The Tempest team leverages both established knowledge and novel scientific insights in selecting targets and the methods to modulate them, in all cases to address unmet medical need or to improve standard of care for cancer patients with differentiated oncology drug candidates. Tempest takes an open-minded, scientifically-driven approach in the selection of new programs, without the constraint of a specific platform or pathway bias.
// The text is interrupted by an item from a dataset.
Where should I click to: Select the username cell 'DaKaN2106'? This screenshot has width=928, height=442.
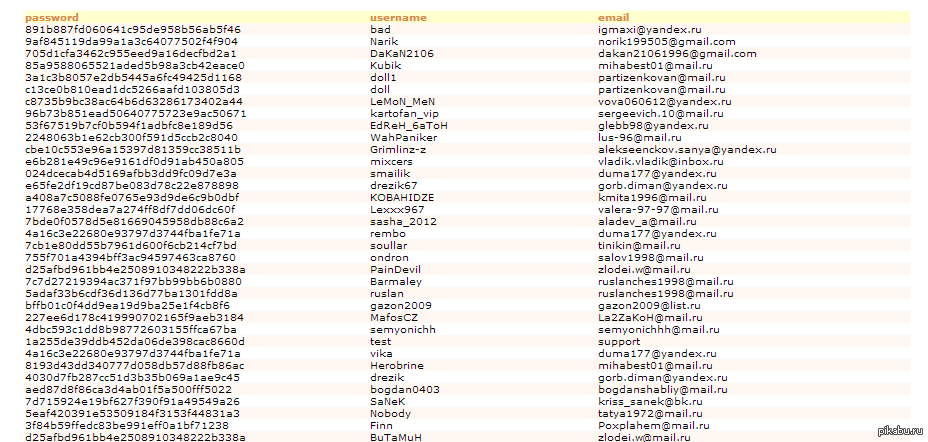(x=402, y=54)
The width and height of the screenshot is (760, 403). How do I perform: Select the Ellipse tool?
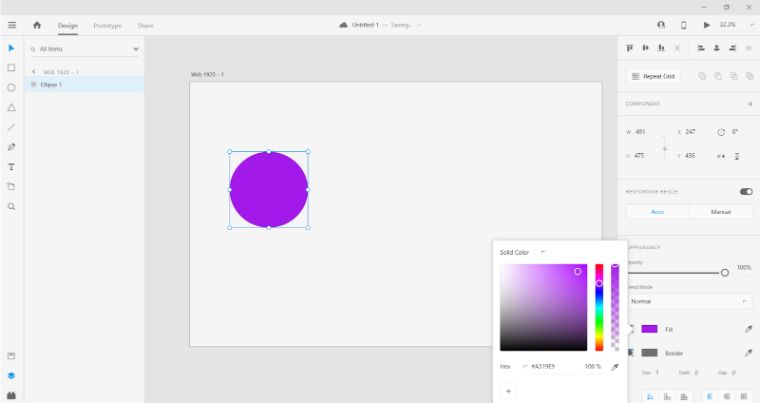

Peroxisome proliferator-activated receptor alpha (PPARα) is a transcription factor that regulates fatty acid oxidation (FAO) and inflammation and is highly expressed by many cancers, including hepatocellular carcinoma (HCC) and cholangiocarcinoma (CCA) to a significant degree. Tempest is advancing TPST-1120 as a first-in-class antagonist tartgeting PPARα.
Dual EP2/EP4 Antagnosim
EP2 and EP4 are two receptors in the prostaglandin (PGE2) signaling pathway promoting both tumor-growth and immune suppression, and are expressed together by many cancers, including colorectal and endometrial cancers. Tempest is advancing TPST-1495 as a first-in-class dual antagonist of EP2 and EP4.
The exonuclease TREX-1 is the sentinel of cytosolic dsDNA and dampens the activation of cGAS/STING to avoid immune recognition. Inhibition of TREX-1 results in enhanced activation of STING and Interferon (IFN) β, leading to induction of tumor-specific immunity. Tempest is currently moving the program through lead optimization.